Academic life is a mad hazard

by Alex

When I was a graduate student one of the other graduate students had stuck the following quote from Max Weber on the door of their office in big black letters:

Academic life is a mad hazard. If the young scholar asks for my advice the responsibility of encouraging him can hardly be borne. Do you in all conscience believe that you can stand seeing mediocrity after mediocrity, year after year, climb beyond you, without becoming embittered and without coming to grief?

But recently I looked up the full, unexpurgated version, and it reads quite a bit differently:

Hence academic life is a mad hazard.
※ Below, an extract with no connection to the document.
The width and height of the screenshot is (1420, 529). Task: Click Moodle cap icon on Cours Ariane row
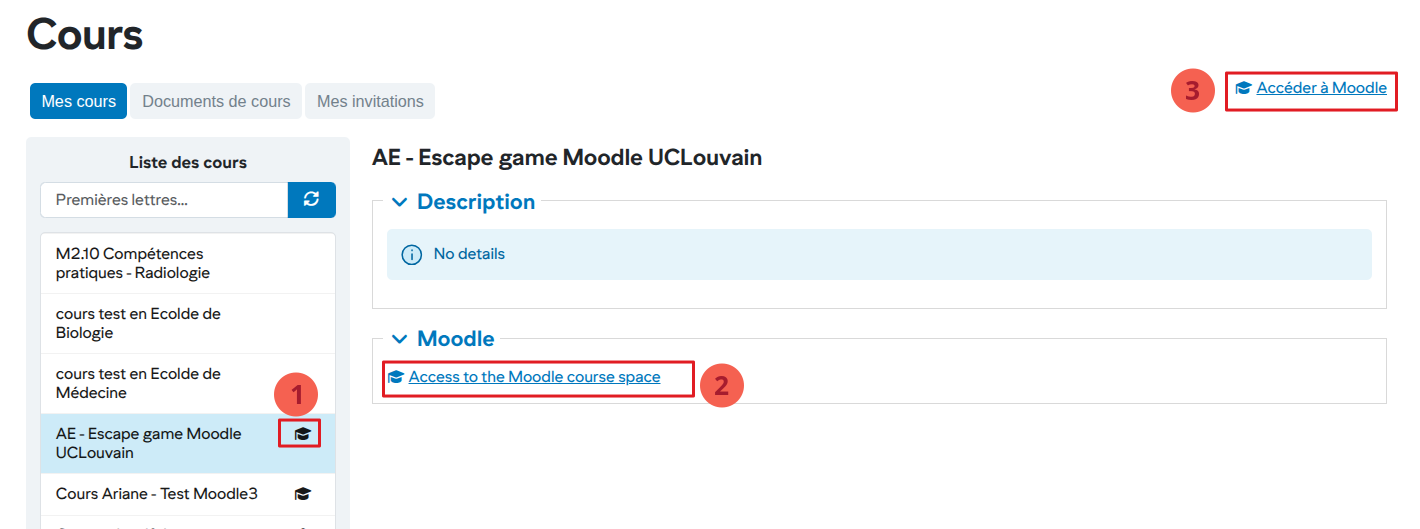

If the young scholar asks for my advice with regard to habilitation, the responsibility of encouraging him can hardly be borne. If he is a Jew, of course one says, _give up any hope_. But one must ask every other man: Do you in all conscience believe that you can stand seeing mediocrity after mediocrity, year after year, climb beyond you, without becoming embittered and without coming to grief? Naturally, one always receives the answer: ‘Of course, I live only for my “calling.”‘ Yet, I have found that only a few persons could endure this situation without coming to grief. This much I deem necessary to say about the external conditions of the academic man’s vocation. But I believe that actually you wish to hear of something else, namely, of the inward calling for science…

It’s sort of a telling difference, don’t you think?